YOUR TASK: Check each line of the listing below for the string "computer", then copy every line that has it.

DATA EXCERPTS:
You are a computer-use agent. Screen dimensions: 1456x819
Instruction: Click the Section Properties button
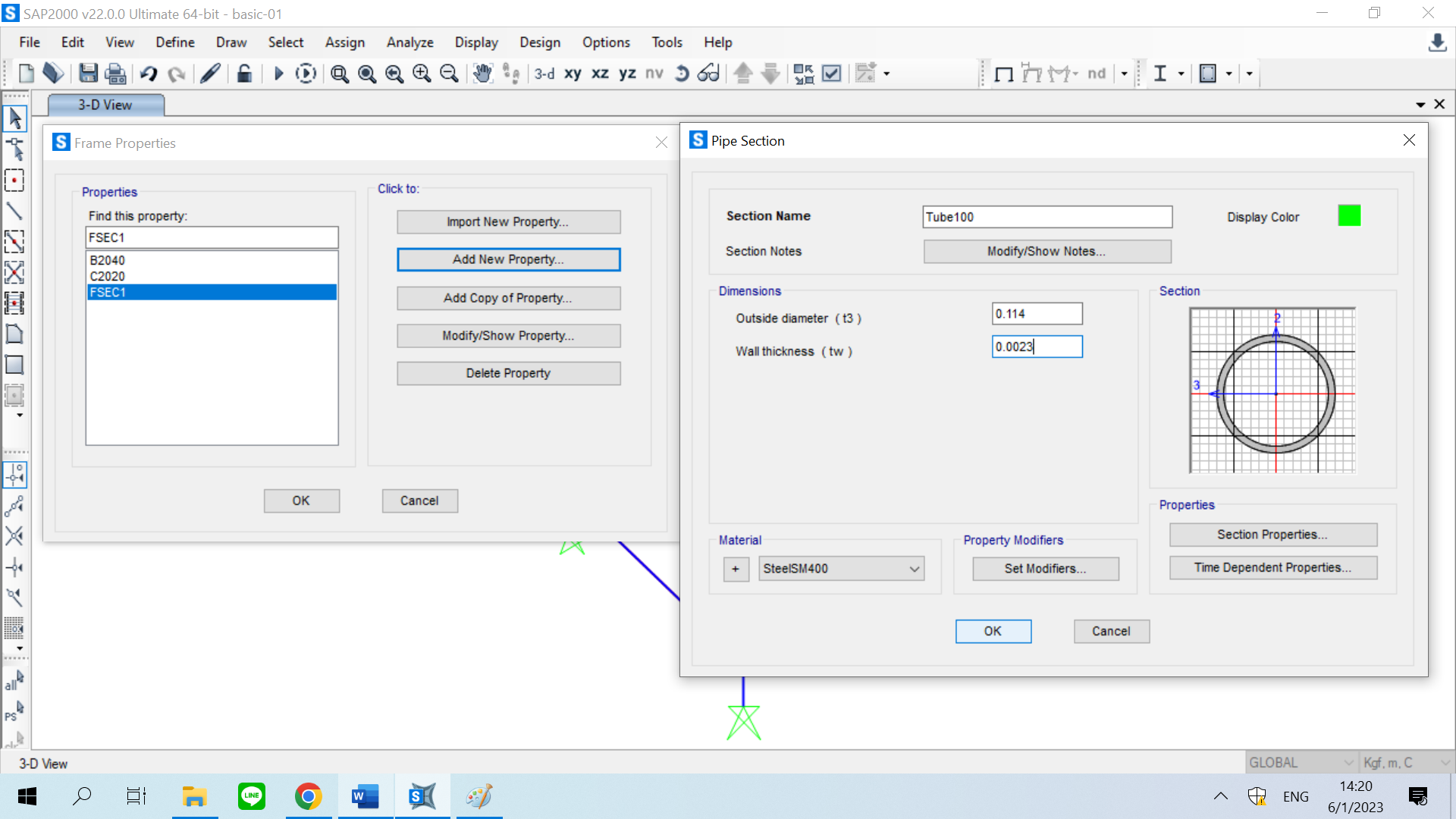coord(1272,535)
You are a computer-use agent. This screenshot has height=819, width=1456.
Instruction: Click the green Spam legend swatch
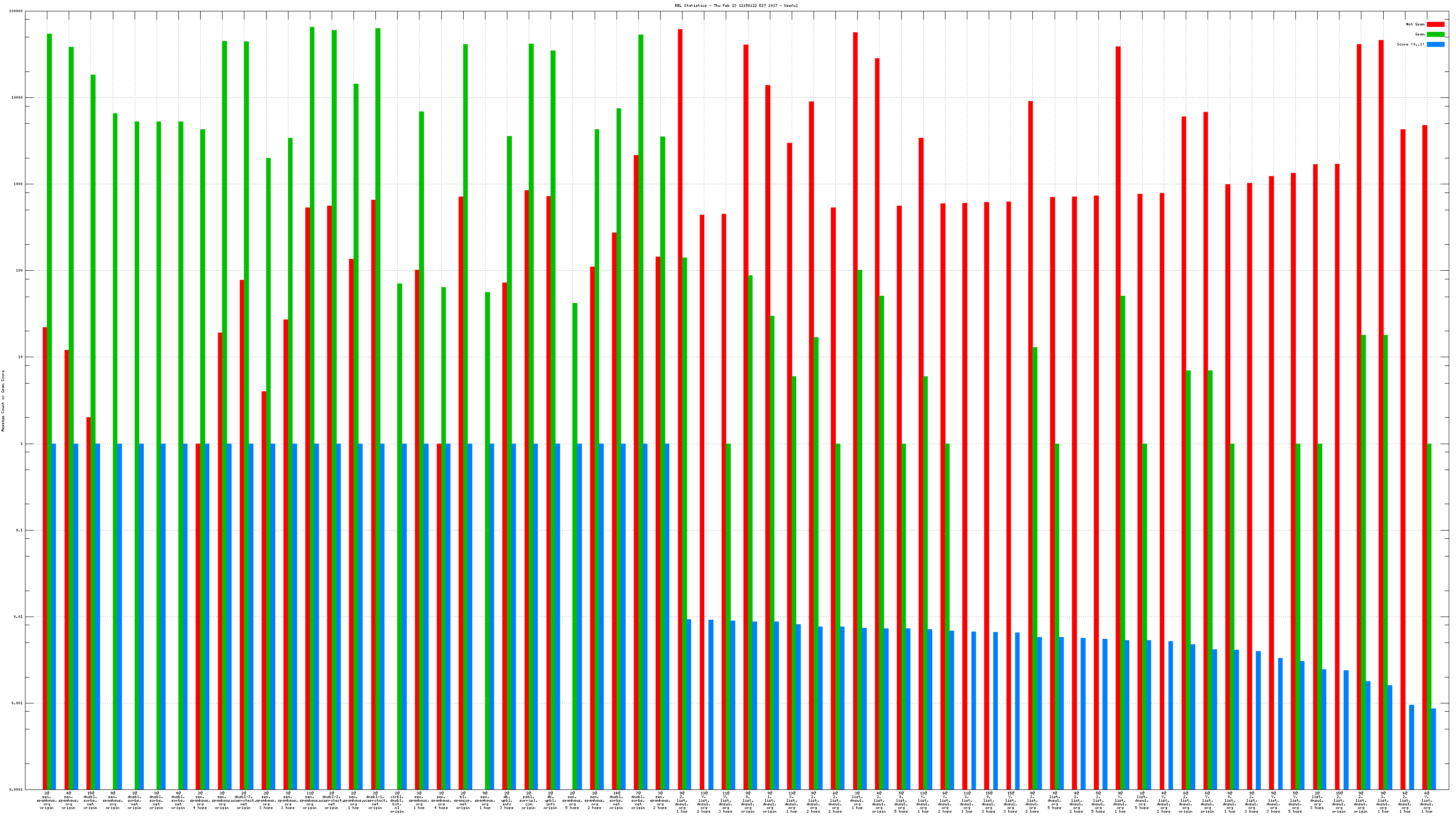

EXERCISE OUTPUT:
You are a computer-use agent. Screen dimensions: 1456x819
You are a computer-use agent. This screenshot has height=819, width=1456.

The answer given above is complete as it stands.